** Extracted information **
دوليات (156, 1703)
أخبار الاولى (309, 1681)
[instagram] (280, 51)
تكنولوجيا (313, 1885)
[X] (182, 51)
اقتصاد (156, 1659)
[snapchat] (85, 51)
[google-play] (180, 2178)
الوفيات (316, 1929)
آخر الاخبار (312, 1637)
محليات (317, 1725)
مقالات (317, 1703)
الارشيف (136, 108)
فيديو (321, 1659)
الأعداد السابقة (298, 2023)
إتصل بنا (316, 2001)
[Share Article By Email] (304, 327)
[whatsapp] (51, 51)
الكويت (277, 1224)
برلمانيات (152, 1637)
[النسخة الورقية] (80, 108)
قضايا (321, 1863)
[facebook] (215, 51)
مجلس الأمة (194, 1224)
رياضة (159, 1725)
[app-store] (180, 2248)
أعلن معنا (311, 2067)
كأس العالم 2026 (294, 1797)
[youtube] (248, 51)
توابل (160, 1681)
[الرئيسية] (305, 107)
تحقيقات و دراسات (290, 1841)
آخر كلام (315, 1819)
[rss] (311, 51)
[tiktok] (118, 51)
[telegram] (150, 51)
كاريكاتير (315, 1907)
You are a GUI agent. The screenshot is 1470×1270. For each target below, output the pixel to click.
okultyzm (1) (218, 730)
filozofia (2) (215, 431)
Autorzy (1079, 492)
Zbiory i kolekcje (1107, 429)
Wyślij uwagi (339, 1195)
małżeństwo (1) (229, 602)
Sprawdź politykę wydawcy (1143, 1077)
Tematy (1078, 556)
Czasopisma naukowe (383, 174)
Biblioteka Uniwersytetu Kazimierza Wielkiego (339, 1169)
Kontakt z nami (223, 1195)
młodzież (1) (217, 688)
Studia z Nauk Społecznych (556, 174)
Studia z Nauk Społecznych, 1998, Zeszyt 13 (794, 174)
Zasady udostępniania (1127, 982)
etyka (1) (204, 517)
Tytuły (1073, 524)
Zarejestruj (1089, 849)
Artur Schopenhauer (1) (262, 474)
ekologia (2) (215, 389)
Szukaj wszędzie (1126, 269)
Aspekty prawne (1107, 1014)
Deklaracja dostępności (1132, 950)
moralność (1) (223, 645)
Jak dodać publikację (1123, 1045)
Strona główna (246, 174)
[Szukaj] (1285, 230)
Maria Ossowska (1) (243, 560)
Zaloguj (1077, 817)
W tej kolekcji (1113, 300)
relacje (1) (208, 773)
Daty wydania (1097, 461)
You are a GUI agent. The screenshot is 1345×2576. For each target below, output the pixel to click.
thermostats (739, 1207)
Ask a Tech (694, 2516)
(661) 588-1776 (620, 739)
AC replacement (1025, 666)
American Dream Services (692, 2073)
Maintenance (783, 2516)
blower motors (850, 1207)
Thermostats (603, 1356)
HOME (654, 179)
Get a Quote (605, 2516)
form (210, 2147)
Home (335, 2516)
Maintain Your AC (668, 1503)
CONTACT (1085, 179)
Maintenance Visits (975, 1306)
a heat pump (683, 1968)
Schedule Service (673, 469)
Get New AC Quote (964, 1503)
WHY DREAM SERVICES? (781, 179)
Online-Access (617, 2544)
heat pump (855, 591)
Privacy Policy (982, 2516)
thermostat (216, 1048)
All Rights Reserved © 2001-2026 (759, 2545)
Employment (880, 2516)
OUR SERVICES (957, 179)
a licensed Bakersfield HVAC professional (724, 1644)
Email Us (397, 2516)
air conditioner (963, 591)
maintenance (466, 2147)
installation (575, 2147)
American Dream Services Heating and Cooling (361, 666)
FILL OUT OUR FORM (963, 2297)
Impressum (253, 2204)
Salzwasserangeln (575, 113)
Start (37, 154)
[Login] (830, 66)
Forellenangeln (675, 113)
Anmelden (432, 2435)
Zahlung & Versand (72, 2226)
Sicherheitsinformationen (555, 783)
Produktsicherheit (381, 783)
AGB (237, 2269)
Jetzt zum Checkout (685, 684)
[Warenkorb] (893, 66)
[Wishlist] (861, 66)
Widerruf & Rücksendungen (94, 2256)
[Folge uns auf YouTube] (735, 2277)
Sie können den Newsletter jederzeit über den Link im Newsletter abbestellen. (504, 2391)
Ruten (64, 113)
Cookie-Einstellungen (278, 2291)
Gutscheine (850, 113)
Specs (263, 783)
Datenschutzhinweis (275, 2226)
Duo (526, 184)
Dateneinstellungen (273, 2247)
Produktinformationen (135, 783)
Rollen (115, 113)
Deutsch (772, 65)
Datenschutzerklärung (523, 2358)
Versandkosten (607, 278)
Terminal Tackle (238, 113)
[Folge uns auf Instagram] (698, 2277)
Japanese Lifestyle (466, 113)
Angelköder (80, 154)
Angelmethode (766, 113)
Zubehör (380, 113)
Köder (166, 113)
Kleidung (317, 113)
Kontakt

** What needs to be done **
Type out the entries once more, precisely.

** Solution to this exercise **
دوليات (156, 1703)
أخبار الاولى (309, 1681)
[instagram] (280, 51)
تكنولوجيا (313, 1885)
[X] (182, 51)
اقتصاد (156, 1659)
[snapchat] (85, 51)
[google-play] (180, 2178)
الوفيات (316, 1929)
آخر الاخبار (312, 1637)
محليات (317, 1725)
مقالات (317, 1703)
الارشيف (136, 108)
فيديو (321, 1659)
الأعداد السابقة (298, 2023)
إتصل بنا (316, 2001)
[Share Article By Email] (304, 327)
[whatsapp] (51, 51)
الكويت (277, 1224)
برلمانيات (152, 1637)
[النسخة الورقية] (80, 108)
قضايا (321, 1863)
[facebook] (215, 51)
مجلس الأمة (194, 1224)
رياضة (159, 1725)
[app-store] (180, 2248)
أعلن معنا (311, 2067)
كأس العالم 2026 (294, 1797)
[youtube] (248, 51)
توابل (160, 1681)
[الرئيسية] (305, 107)
تحقيقات و دراسات (290, 1841)
آخر كلام (315, 1819)
[rss] (311, 51)
[tiktok] (118, 51)
[telegram] (150, 51)
كاريكاتير (315, 1907)
You are a GUI agent. The screenshot is 1470×1270. For each target below, output the pixel to click.
okultyzm (1) (218, 730)
filozofia (2) (215, 431)
Autorzy (1079, 492)
Zbiory i kolekcje (1107, 429)
Wyślij uwagi (339, 1195)
małżeństwo (1) (229, 602)
Sprawdź politykę wydawcy (1143, 1077)
Tematy (1078, 556)
Czasopisma naukowe (383, 174)
Biblioteka Uniwersytetu Kazimierza Wielkiego (339, 1169)
Kontakt z nami (223, 1195)
młodzież (1) (217, 688)
Studia z Nauk Społecznych (556, 174)
Studia z Nauk Społecznych, 1998, Zeszyt 13 (794, 174)
Zasady udostępniania (1127, 982)
etyka (1) (204, 517)
Tytuły (1073, 524)
Zarejestruj (1089, 849)
Artur Schopenhauer (1) (262, 474)
ekologia (2) (215, 389)
Szukaj wszędzie (1126, 269)
Aspekty prawne (1107, 1014)
Deklaracja dostępności (1132, 950)
moralność (1) (223, 645)
Jak dodać publikację (1123, 1045)
Strona główna (246, 174)
[Szukaj] (1285, 230)
Maria Ossowska (1) (243, 560)
Zaloguj (1077, 817)
W tej kolekcji (1113, 300)
relacje (1) (208, 773)
Daty wydania (1097, 461)
You are a GUI agent. The screenshot is 1345×2576. For each target below, output the pixel to click.
thermostats (739, 1207)
Ask a Tech (694, 2516)
(661) 588-1776 (620, 739)
AC replacement (1025, 666)
American Dream Services (692, 2073)
Maintenance (783, 2516)
blower motors (850, 1207)
Thermostats (603, 1356)
HOME (654, 179)
Get a Quote (605, 2516)
form (210, 2147)
Home (335, 2516)
Maintain Your AC (668, 1503)
CONTACT (1085, 179)
Maintenance Visits (975, 1306)
a heat pump (683, 1968)
Schedule Service (673, 469)
Get New AC Quote (964, 1503)
WHY DREAM SERVICES? (781, 179)
Online-Access (617, 2544)
heat pump (855, 591)
Privacy Policy (982, 2516)
thermostat (216, 1048)
All Rights Reserved © 2001-2026 (759, 2545)
Employment (880, 2516)
OUR SERVICES (957, 179)
a licensed Bakersfield HVAC professional (724, 1644)
Email Us (397, 2516)
air conditioner (963, 591)
maintenance (466, 2147)
installation (575, 2147)
American Dream Services Heating and Cooling (361, 666)
FILL OUT OUR FORM (963, 2297)
Impressum (253, 2204)
Salzwasserangeln (575, 113)
Start (37, 154)
[Login] (830, 66)
Forellenangeln (675, 113)
Anmelden (432, 2435)
Zahlung & Versand (72, 2226)
Sicherheitsinformationen (555, 783)
Produktsicherheit (381, 783)
AGB (237, 2269)
Jetzt zum Checkout (685, 684)
[Warenkorb] (893, 66)
[Wishlist] (861, 66)
Widerruf & Rücksendungen (94, 2256)
[Folge uns auf YouTube] (735, 2277)
Sie können den Newsletter jederzeit über den Link im Newsletter abbestellen. (504, 2391)
Ruten (64, 113)
Cookie-Einstellungen (278, 2291)
Gutscheine (850, 113)
Specs (263, 783)
Datenschutzhinweis (275, 2226)
Duo (526, 184)
Dateneinstellungen (273, 2247)
Produktinformationen (135, 783)
Rollen (115, 113)
Deutsch (772, 65)
Datenschutzerklärung (523, 2358)
Versandkosten (607, 278)
Terminal Tackle (238, 113)
[Folge uns auf Instagram] (698, 2277)
Japanese Lifestyle (466, 113)
Angelköder (80, 154)
Angelmethode (766, 113)
Zubehör (380, 113)
Köder (166, 113)
Kleidung (317, 113)
Kontakt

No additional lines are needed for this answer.